Roseann Phillips died this morning at the age of 89. She was my mother-in-law. She was also a very special lady in lots of ways. And, along with my older brother, Russ, she was one of the two original investors in Peppercom.
To jump-start our nascent firm, Ed and I had asked various people for seed money. The only two who stepped forward to pony up cash were Roseann Phillips and Russ. Mrs. Phillips gave us $7,500. Russ forked over $5,000. We offered both equity in exchange, but both declined (a seemingly wise move at the time, since conventional wisdom holds that 90 percent of all small business fail within the first three years. And who wants to become ensnared in bankruptcy proceedings?).
Anyway, armed with the $12,500 cash infusion, we set out to conquer the world. Ed created the business infrastructure while I tried to generate some semblance of marketplace awareness. After 60 days of deafening silence, we signed our first client. And then another.

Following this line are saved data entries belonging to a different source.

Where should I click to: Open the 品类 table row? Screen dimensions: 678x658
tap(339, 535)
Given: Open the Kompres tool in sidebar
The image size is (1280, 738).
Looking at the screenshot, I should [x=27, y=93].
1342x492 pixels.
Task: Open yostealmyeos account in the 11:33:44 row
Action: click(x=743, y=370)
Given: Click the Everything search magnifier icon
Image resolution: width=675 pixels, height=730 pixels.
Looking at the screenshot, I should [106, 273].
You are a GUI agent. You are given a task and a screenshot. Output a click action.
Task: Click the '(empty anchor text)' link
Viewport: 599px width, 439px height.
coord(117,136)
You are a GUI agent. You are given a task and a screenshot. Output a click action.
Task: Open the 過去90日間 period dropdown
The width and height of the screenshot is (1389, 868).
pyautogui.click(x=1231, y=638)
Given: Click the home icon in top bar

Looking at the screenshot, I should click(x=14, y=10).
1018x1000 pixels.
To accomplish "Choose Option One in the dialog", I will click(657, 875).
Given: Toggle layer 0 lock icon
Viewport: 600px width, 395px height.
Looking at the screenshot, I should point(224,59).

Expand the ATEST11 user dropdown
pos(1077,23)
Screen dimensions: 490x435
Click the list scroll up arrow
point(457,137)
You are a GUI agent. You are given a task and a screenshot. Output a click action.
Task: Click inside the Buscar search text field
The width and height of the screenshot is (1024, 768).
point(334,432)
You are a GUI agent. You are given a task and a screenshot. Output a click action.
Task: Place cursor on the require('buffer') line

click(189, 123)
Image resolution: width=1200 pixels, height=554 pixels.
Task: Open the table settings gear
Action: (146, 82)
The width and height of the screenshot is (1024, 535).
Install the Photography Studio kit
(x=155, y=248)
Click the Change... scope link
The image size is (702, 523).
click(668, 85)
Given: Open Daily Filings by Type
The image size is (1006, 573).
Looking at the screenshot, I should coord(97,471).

Soon, we were in a position to pay back our investors. But, Roseann Phillips refused our money. I remember her saying our early success was the only return on investment that mattered to her.
Roseann Phillips did many things for many people. To an upstart start-up named Peppercom, her money was like manna from heaven. And, it’s not too far a stretch to say that, without Roseann and Russ, there would be no Peppercom today.
Considering the fact that we posted some $14 million in 2008 revenues and were willing to give Mrs. Phillips three percent equity in exchange, her original investment in ‘The Ed and Steve Company’ would be worth a pretty penny today. But, then again, that wouldn’t have mattered to Roseann Phillips. Seeing us racking up success after success was the only reward she sought.